> Supplied passage
--------------------
This collection of essays is a compilation of the thought and work of W. Norris Clarke, S.J., a philosopher inspired by the Thomistic tradition, who in 45 years of teaching and writing has delved into many of the central problems of perennial philosophy and made a significant contribution to the ongoing history of American Thomism.

The essays presented here reflect an internal unity-each essay deliberately building on the positions put forth in the preceding ones-as they progress systematically through the themes of metaphysics and philosophy of God. Clarke begins with an overall survey of what in Aquinas's metaphysics is most relevant for today, and then suggests the most fruitful starting point for a contemporary presentation of such a metaphysics. The next five essays discuss key positions in metaphysics and are followed by two essays on the philosophy of God. The final essay illuminates key themes in Clarke's most recent work on the human person. Clarke's examination of topics in all these areas is especially concerned with the notions of action and participation in existence as being central to the metaphysical study of reality. This then leads to a close study of the often misunderstood Thomistic doctrine of analogy and how it functions in the construction of a viable philosophy of God.
--------------------
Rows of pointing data

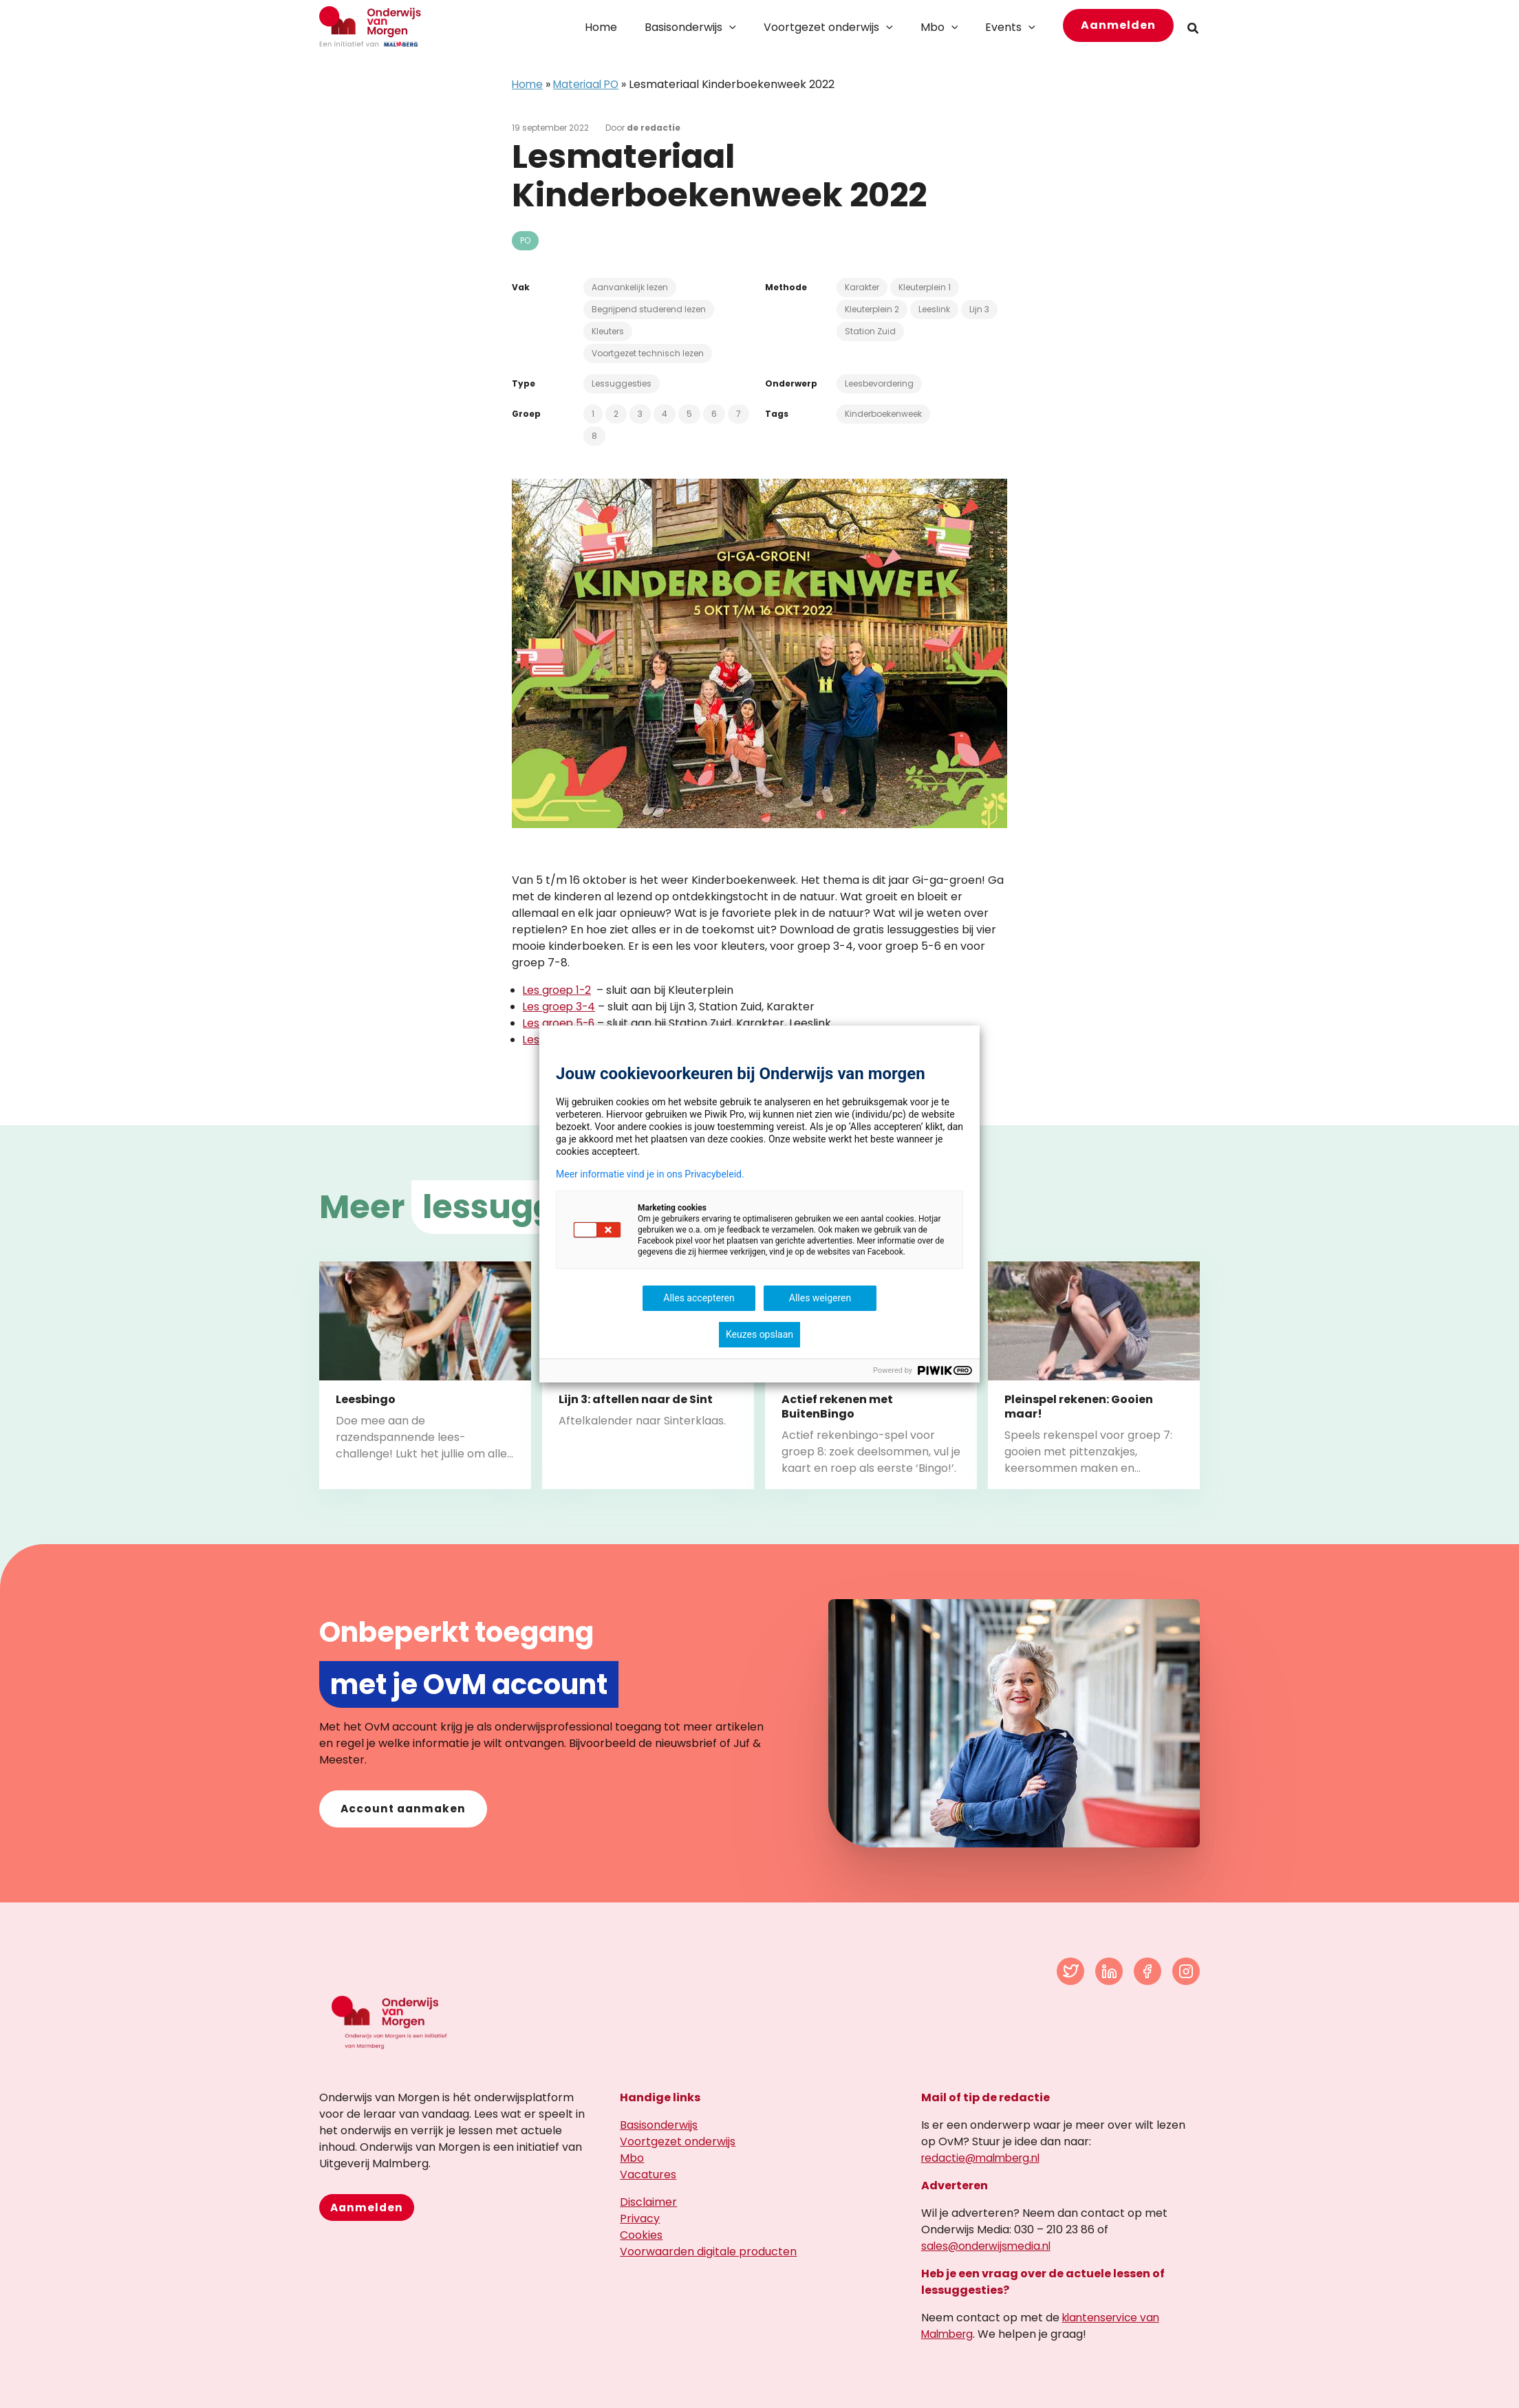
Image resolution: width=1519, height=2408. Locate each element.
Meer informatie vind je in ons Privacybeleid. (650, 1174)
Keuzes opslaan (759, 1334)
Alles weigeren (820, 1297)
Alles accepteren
--------------------
> Short task 1
Rewrite the description of the essay collection from "This collection of" through "of American Thomism.", with "philosopher" replaced by "thinker".
> Short task 2
How would you say this sentence from the essay collection description in Spanish: "The next five essays discuss key positions in metaphysics and are followed by two essays on the philosophy of God."?

> Full answer 1
This collection of essays is a compilation of the thought and work of W. Norris Clarke, S.J., a thinker inspired by the Thomistic tradition, who in 45 years of teaching and writing has delved into many of the central problems of perennial philosophy and made a significant contribution to the ongoing history of American Thomism.

> Full answer 2
Los cinco ensayos siguientes tratan posiciones clave de la metafísica y van seguidos de dos ensayos sobre la filosofía de Dios.